Bagi Hayley duduk bersama orang tanpa
mengobrol adalah hal yang asing. Tapi sekarang, rasanya sama sekali berbeda. Ia
tidak merasa aneh ataupun canggung dengan tidak adanya obrolan diantara mereka.
Ia malah merasa... damai. Mungkin karena ini Will. Lelaki itu tidak memberikan
apapun kecuali rasa nyaman padanya.
Makanan Hayley akhirnya habis, tetapi
Will masih tenggelam dalam cerita apapun itu di bukunya.

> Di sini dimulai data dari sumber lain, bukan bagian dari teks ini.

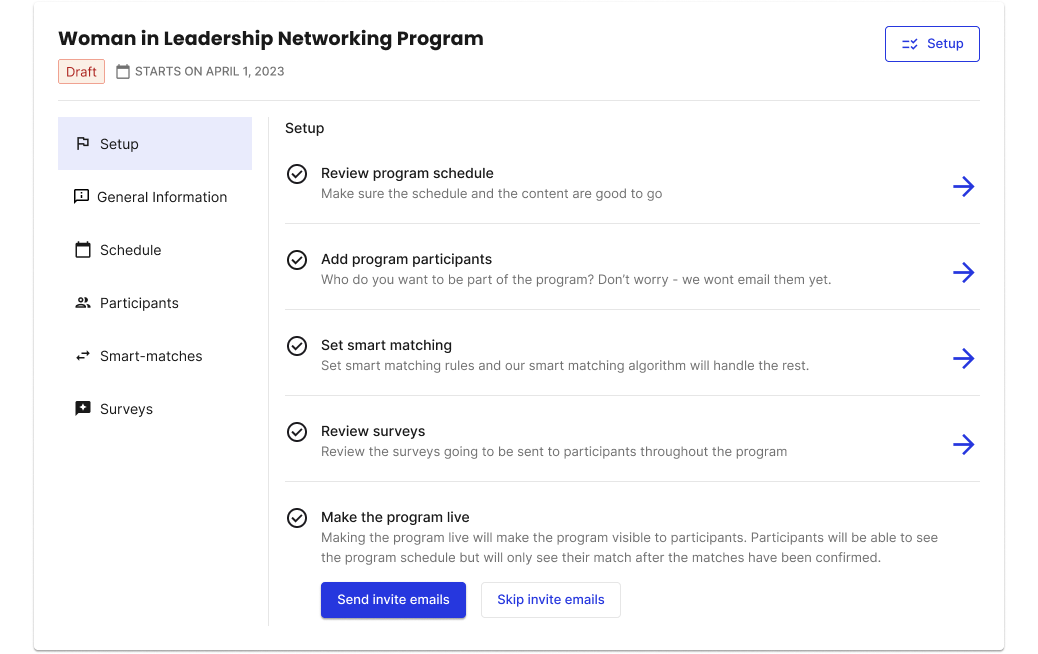Toggle Review surveys checkmark

(297, 432)
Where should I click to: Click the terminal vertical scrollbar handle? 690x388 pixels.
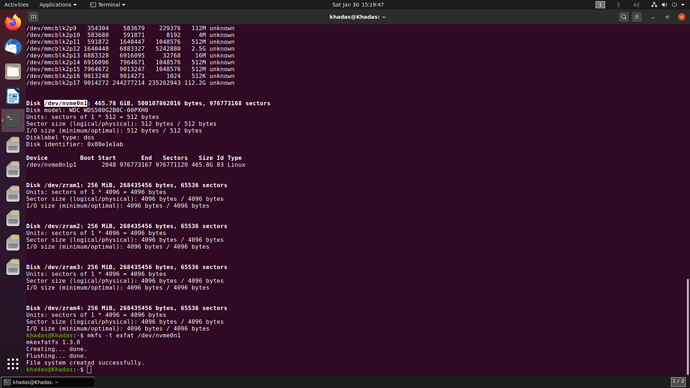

Ia tidak tahu harus
berkata apa untuk membuat perhatian Will beralih padanya.
“Sudah?” tanya Will akhirnya.
Hayley mengangguk.
“Baiklah, aku harus pergi. Sampaikan
salamku untuk Ronnie,” lanjutnya lalu beranjak dari kursi.
“Tunggu!” pekik Hayley. Membuat gerakan
Will terhenti. “Kita bahkan belum benar-benar mengobrol. Kau selalu buru-buru
pergi setiap bertemu denganku. Apakah aku membosankan?” lanjut Hayley dengan
nada cemas.
Will menggeleng. “Ada sesuatu yang harus
kukerjakan. Sampai jumpa.” Will berjalan menjauh beberapa langkah, meninggalkan
Hayley yang menunduk kecewa. Tapi tiba-tiba langkahnya terhenti dan Will
membalikkan badan. “Dan Hayley, kau jauh dari kata membosankan.”

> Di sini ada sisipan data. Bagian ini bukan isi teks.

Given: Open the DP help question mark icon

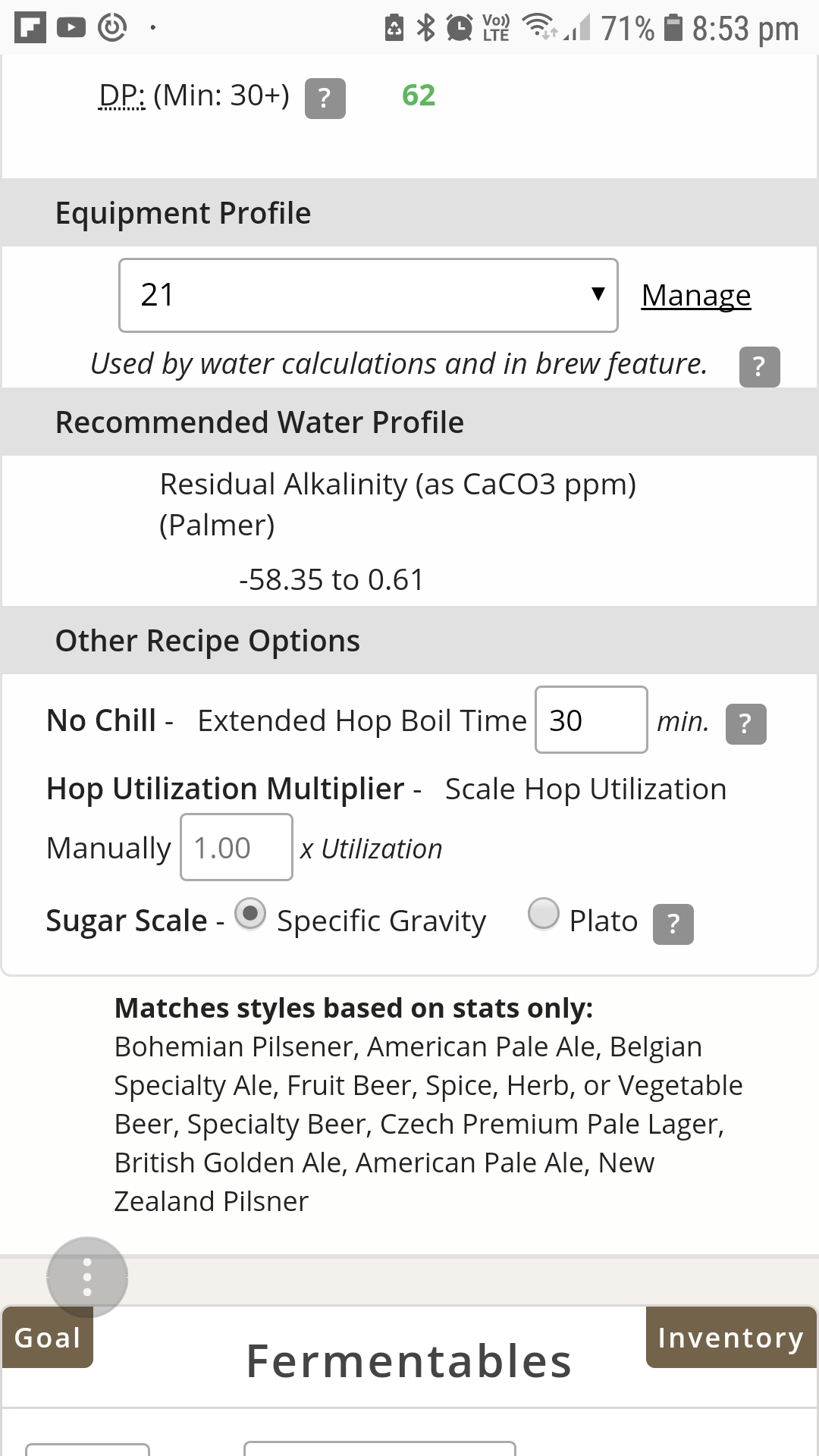Looking at the screenshot, I should (x=325, y=99).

Setelah mengatakan itu, Will benar-benar
pergi dan meninggalkan Hayley sendiri di cafe. Hayley tidak paham dengan apa
yang ada di pikiran Will. Yang ia paham adalah bahwa sekarang dirinya sudah
merasa lebih baik. Bahkan hanya dengan berada di dekat Will.
Aneh bukan?
***
Malam itu, Jane tidak terlihat batang
hidungnya di rumah. Membuat Hayley cemas setengah mati, sampai akhirnya ia
berjalan ke rumah Matthew dan menemukan Jane yang sedang mengusap bahu Matthew
di ruang tamu. Sesuatu telah terjadi pada pria tua itu sampai-sampai ia
terlihat sedih dan frustasi—tidak seperti biasanya.

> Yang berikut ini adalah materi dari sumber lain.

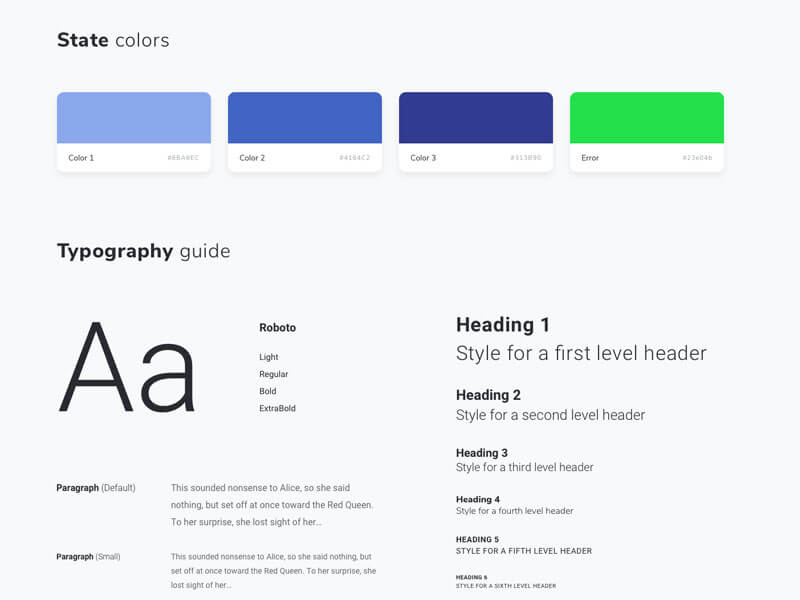Click the Color 1 hex code label
800x600 pixels.
[183, 158]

Dengan perlahan, Hayley mengetuk pintu
rumah Matthew. Membuat Matthew maupun Jane berjengit kaget di sofa.
“Jane, ini aku. Aku khawatir lalu mencarimu
kesini,” ucap Hayley sedikit berteriak dari luar rumah.
Jane berjalan untuk membuka pintu.
“Hayley,” sapanya. Mata Jane juga terlihat sedikit sembab. Jane menyadari
perubahan di raut wajah Hayley sehingga ia buru-buru berkata, “Aku sedang
bermain kartu lalu kalah dan Matthew mengejekku sampai aku menangis.”
Satu hal yang Hayley ketahui tentang
Jane sejak mereka tinggal bersama adalah bahwa Jane payah dalam berbohong.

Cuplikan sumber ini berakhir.